23/01/01 Santa María, Madre de Dios



Nm 6, 22-27
Sal 66
Gal 4, 4-7
Lc 2, 16-21
 

Estupendo poder celebrar eucaristía en este día tan lleno de significado y con tantos motivos para dar gracias a Dios y para celebrar. 
 
Celebramos en primer lugar la Octava de NavidadLitúrgicamente estamos aún en el “Hoy” del día de Navidad. Hay fiestas que no caben en un día, que nos abren a una nueva creación, al octavo día, a la eternidad. Nos cuesta vivir o imaginar una fiesta que no se acaba. Nos es más fácil imaginar un sufrimiento que no se acaba, como nos es más fácil imaginar el infierno que el cielo. Este cuerpo no aguantaría una fiesta eterna, necesitamos un nuevo cuerpo.
 
En este octavo día el niño Dios, el Enmanuel, es circuncidado y recibe el nombre de Jesús.Yahvé salva. Un nombre ante el que toda rodilla se doblará en el cielo, en la tierra y en los abismos. Un nombre que ahuyenta a los demonios y que salva a todo el que lo invoca.  
 
Celebramos también que el Concilio de Éfeso proclamó a María no sólo madre de la naturaleza humana de Jesús, sino del Cristo total: la Theotokos, la Madre de Dios. Algo inimaginable, inconcebible, escandaloso… pero que nos asegura que María, la Iglesia tiene, por gracia de Dios, el poder de engendrar verdaderos Hijos de Dios.
 
Por iniciativa de San Pablo VI, celebramos también hoy la Jornada Mundial de la Paz. Se nos invita a rezar incansablemente por la Paz, una Paz humanamente imposible, pero no para Dios que lo puede todos, ni para los Hijos de Dios, los mansos, los que buscan la paz, los que tienen el poder de amar y dar la vida por los enemigos. Por eso la creación espera ardientemente la manifestación de los Hijos de Dios, los mansos, los pacíficos.
 
 Celebramos también el año nuevo civil, damos gracias a Dios por el don de la vida, por el don del tiempo. Este tiempo que cuando no tiene sentido nos mata, y por eso hay que matarlo: matar el tiempo. Ese tiempo que recuerda a los hombres un pasado no siempre iluminado ni aceptado y que nos lleva a un futuro contemplado con pesimismo y miedo.
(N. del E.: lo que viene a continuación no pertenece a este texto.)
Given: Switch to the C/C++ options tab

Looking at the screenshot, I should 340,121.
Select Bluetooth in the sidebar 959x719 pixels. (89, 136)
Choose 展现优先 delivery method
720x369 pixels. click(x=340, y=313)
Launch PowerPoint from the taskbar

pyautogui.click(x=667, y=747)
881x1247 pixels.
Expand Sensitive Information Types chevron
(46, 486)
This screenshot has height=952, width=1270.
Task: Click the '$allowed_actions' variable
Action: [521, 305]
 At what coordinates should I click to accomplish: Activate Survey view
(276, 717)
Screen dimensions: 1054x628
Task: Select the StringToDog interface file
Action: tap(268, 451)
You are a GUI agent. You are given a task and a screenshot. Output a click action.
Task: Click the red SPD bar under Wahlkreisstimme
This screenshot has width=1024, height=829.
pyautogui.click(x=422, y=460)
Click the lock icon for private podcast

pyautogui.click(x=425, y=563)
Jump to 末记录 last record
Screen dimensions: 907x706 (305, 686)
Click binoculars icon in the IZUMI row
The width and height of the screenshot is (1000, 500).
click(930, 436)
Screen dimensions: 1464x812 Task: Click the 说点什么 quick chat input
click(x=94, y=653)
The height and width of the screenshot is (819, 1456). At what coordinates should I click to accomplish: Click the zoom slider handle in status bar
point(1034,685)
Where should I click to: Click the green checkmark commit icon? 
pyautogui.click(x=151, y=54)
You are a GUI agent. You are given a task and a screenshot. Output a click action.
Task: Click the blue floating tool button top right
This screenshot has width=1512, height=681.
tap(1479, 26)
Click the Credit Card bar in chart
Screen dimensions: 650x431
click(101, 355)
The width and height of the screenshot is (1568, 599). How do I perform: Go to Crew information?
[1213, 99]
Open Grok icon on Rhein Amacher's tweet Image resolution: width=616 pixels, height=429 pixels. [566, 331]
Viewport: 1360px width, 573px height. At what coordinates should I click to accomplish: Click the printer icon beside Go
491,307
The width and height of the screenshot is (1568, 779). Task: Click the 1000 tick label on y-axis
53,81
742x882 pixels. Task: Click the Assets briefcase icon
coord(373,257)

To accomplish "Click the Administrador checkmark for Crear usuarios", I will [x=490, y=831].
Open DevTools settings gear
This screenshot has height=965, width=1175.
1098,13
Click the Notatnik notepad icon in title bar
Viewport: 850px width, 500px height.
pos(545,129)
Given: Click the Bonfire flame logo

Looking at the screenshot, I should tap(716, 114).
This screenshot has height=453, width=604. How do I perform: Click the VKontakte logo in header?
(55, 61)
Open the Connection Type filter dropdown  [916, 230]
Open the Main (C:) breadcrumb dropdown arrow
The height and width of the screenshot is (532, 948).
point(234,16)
Por ello hay que exorcizar ese futuro con liturgia llena de ritos paganos (las uvas aquí, las lentejas en Italia, el color rojo, el ruido, las borracheras). Nosotros celebramos el tiempo porque él nos lleva al encuentro con el Señor, porque es un tiempo de salvación, lleno de las bendiciones del Seño: este año pasado la nueva comunidad. Y hacemos el propósito de no hacer propósitos. El único deseo-voto para el año que viene es pedirle al Señor que no permita que nos apartemos de él y que no echemos en saco todo sus gracias.
 
Y, como broche de oro, esta maravillosa palabra que hemos proclamado.
 
La preciosa bendición del libro de los Números Que el Señor no deje de mostrarnos su rostro porque si el Señor nos lo oculta estamos perdidos, en la oscuridad. No me ocultes tu rostro, Señor, buscaré cada día tu rostro. Y, eso que según las Escrituras, nadie puede contemplar el rostro de Dios y seguir vivo. Cierto que el contemplar la santidad de Dios y nuestra nada, nos mata. Pero también porque después de haber visto el rostro de infinita belleza, ternura, bondad, amor de Dios… volver a la vida es como una condenación. Hagamos tres tiendas, Ay muero porque no muero.
 
La carta a los Gálatas nos recordaba que el Señor no ha hecho una obra en nosotros, para llevarnos de nuevo al miedo, al cumplimiento, a los juicios, al fariseísmo, sino para que podamos disfrutar de ese gran don que es la libertad de los Hijos de Dios, libres para amar a Dios y al prójimo.
 
En el Evangelio hemos proclamado nuestra experiencia. También nosotros, como los pastores, hemos recibido el anuncio de una buena noticia que nos ha puesto en camino hacía el encuentro íntimo con el Hijo de Dios que hemos hallado en brazos de su Madre. Todo tal como se nos había anunciado. Y esa experiencia ha hecho de nosotros, como de los pastores, heraldos del Evangelio, testimonios de la fidelidad de Dios, del cumplimiento de sus promesas de Salvación.
 
¿Cómo pagaré al Señor todo el Bien que me ha hecho? Alzaré la copa de la Salvación e invocaré el nombre del Señor. Oh, Jesús mío, qué grande ha sido tu amor conmigo.